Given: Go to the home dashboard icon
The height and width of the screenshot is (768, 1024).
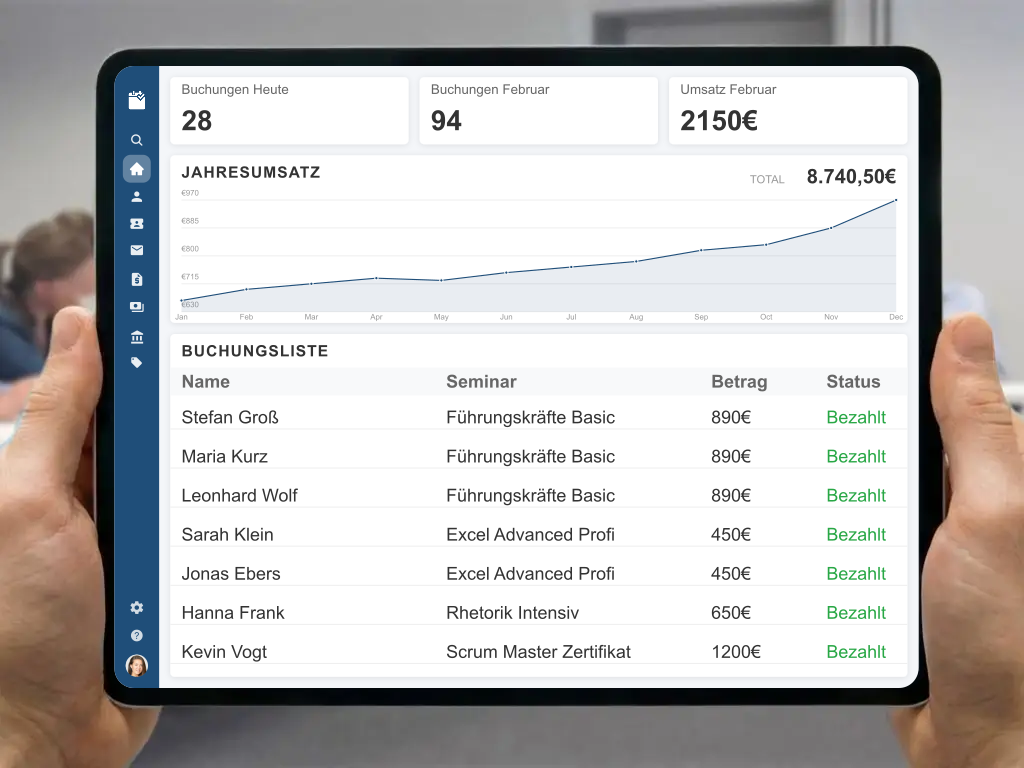Looking at the screenshot, I should coord(137,169).
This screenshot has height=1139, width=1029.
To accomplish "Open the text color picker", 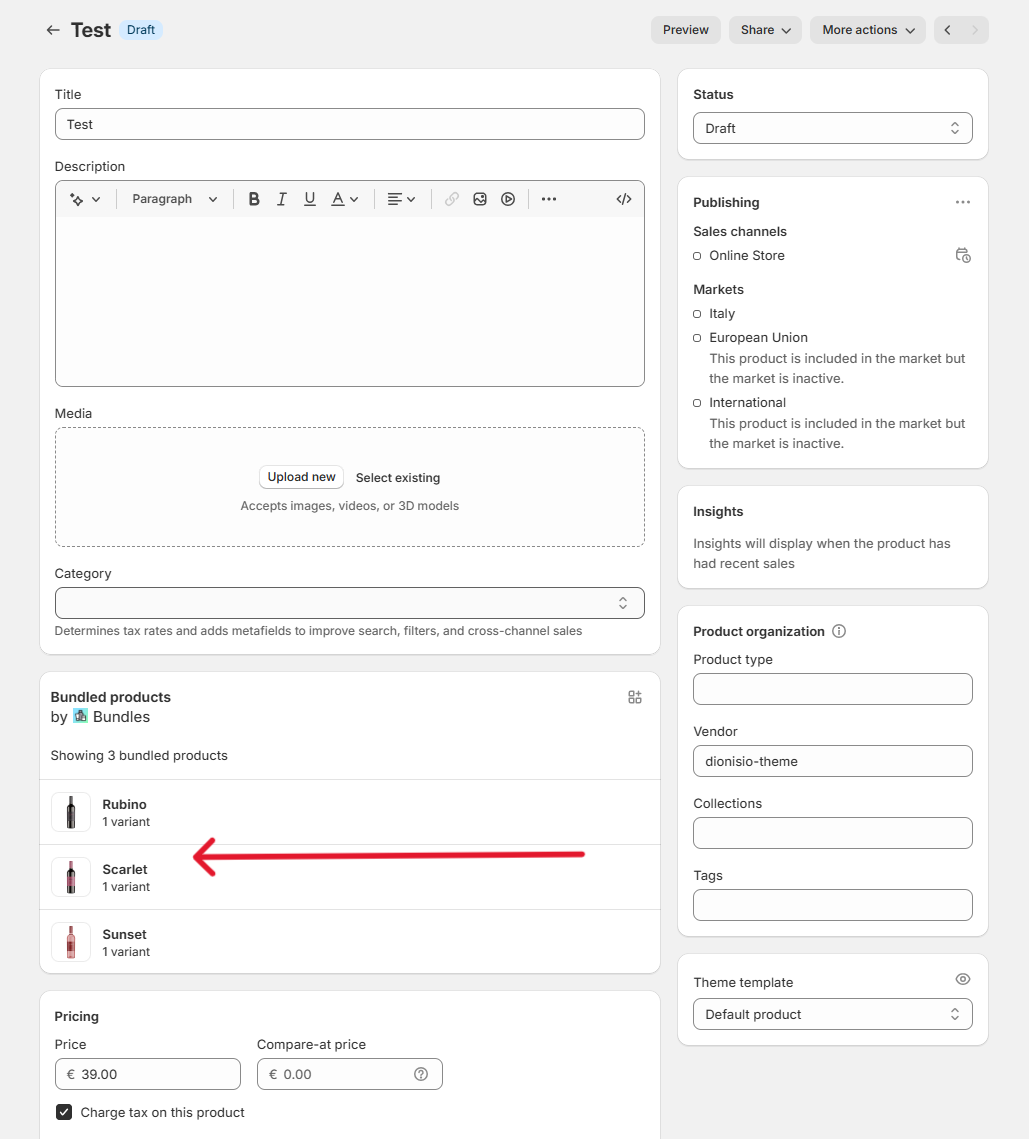I will click(x=345, y=199).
* * * * *
• [Aim] Which lines in the rows above contain the string "height"? Collect every one of them, copied in full.

• [Solved problem]
The height and width of the screenshot is (768, 1024).
This screenshot has height=1139, width=1029.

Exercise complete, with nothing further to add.